Indeed, the cost reductions seem so far above the revenues forgone by not making direct provision, plus the lease payments, that talk about other cost-cutting measures seems to have evaporated. This doesn’t mean that the same kinds of services provided will occur; for example, one program at Bogalusa will be shelved completely; nor as much of the existing amounts of services currently being provided may be provided; it all depends on market conditions. But that’s the point of the transformation: put provision in the hands those best able to respond to actual market conditions, which is not government building infrastructure funded in a way that doesn’t bear much relation to the demand for it. That’s why the savings will occur with no reduction in quality.
Third, the legal hurdles seem lower by the new arrangement. It should quiet concerns about medical education. It also cuts off at the pass efforts, led by state Rep. Stephen Ortego, of some legislators in petitioning Atty. Gen. Buddy Caldwell to opine that the previous plan ran counter to R.S.17:1519.3 that says closure or reductions of operations at charity hospitals could not exceed 35 percent, in that the plan in reality went above that level. While it appears unlikely Caldwell would have indulged them, they could have tried to accomplish the same from judicial intervention, potentially gumming up the transformation even in the likely circumstance that they failed.
But that maneuver has been completely undercut and mooted by this new tack. Perhaps the most remarkable thing about the evolution of the state’s strategy, where it’s reasonable to assume that from the time the cutback plan was announced all along officials were hoping to make deals along the lines of the pathfinder agreement of a couple of years ago regarding Earl K. Long Medical Center in Baton Rouge (where the only difference is instead of transferring operations elsewhere to invite operators into a facility), is how it has silenced completely the allies of government-knows-best in health care provision. How can they criticize at any more than the margins deals that continue service provision with savings to the state?
And this is why we can consider this to be the Berlin Wall moment in the transformation of health care in Louisiana away from the institution- and government-centered model to one built more for the 21st Century like all other states: the opposition by and large, exhausted by its defense of something it knew no longer could be defended, surrendered without resistance. Sure, the true believers around the periphery of governing, plugged into the old system as they are and/or ideologues to the end, will squawk, and some politicians may complain, but only by going through the motions to satisfy a self-image and/or to please presumed constituencies. Regardless, neither special interest will have any impact on the inevitability of the transformation.
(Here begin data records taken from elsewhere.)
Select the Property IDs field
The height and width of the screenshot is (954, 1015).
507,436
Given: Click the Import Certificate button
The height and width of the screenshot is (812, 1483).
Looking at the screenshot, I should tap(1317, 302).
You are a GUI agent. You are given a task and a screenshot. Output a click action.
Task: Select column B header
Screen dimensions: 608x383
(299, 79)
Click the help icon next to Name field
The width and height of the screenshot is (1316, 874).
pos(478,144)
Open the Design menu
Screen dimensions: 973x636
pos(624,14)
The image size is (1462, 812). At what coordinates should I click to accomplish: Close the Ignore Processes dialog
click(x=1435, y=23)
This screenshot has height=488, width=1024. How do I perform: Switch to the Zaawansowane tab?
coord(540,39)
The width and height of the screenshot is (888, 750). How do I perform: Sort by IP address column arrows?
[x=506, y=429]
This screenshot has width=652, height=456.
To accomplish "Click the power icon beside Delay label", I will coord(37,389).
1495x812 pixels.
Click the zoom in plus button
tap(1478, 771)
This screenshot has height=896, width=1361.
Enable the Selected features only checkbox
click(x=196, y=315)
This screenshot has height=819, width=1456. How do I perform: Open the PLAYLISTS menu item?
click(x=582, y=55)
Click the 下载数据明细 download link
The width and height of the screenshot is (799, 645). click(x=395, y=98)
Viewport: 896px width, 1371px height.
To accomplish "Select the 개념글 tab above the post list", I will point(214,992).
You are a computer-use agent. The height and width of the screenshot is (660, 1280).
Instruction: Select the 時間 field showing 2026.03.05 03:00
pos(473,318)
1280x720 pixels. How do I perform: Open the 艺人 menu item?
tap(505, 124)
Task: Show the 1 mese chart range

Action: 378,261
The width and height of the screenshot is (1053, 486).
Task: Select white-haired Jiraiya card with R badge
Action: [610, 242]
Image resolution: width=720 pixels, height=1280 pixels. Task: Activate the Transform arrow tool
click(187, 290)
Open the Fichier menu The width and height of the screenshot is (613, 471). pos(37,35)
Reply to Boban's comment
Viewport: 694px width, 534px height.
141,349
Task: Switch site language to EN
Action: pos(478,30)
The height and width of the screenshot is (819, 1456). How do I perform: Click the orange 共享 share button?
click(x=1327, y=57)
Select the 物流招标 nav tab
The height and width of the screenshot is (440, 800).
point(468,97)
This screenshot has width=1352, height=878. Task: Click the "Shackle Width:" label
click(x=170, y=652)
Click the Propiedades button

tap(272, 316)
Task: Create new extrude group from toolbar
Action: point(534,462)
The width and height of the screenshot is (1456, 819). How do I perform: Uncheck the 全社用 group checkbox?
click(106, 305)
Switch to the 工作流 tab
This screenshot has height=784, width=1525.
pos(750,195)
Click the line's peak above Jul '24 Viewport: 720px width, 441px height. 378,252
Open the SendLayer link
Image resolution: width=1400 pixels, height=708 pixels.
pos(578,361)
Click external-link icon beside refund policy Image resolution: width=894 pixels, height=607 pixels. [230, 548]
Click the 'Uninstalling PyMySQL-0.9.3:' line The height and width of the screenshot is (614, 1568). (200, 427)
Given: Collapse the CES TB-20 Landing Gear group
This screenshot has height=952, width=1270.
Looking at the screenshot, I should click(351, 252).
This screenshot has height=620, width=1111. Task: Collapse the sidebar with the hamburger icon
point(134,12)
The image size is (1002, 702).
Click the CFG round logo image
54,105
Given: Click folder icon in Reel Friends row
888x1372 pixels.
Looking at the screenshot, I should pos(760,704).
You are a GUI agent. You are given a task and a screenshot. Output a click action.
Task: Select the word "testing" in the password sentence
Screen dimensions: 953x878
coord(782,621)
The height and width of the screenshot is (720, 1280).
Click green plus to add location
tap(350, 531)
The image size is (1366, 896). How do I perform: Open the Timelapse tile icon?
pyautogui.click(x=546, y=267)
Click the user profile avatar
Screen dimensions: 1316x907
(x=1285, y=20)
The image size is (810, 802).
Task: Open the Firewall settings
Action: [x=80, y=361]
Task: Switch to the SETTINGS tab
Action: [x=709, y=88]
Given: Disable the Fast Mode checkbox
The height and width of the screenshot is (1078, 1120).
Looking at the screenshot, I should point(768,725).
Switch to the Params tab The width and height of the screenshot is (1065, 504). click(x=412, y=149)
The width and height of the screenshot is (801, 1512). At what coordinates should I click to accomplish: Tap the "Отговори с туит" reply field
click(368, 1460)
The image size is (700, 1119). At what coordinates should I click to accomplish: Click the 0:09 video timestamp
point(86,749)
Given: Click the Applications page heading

Perhaps the only critical piece of the puzzle remaining, and therefore maybe the last redoubt of opponents, may come over the new Big Charity in New Orleans to debut in a couple of years. Its leasing will render its current governing structure, a menagerie of state and local government and local university providers, pointless, and these interests will wish to maintain what exists. Yet it also might solve partially another nagging problem faced by the state – the reality that the new structure at 424 beds likely was too big for the state to operate not just tolerating the need for taxpayer subsidies as in the past, but increasing them. While leasing to nongovernment entities doesn’t reduce the construction costs relative to a smaller facility, it promises to reduce the operating subsidy.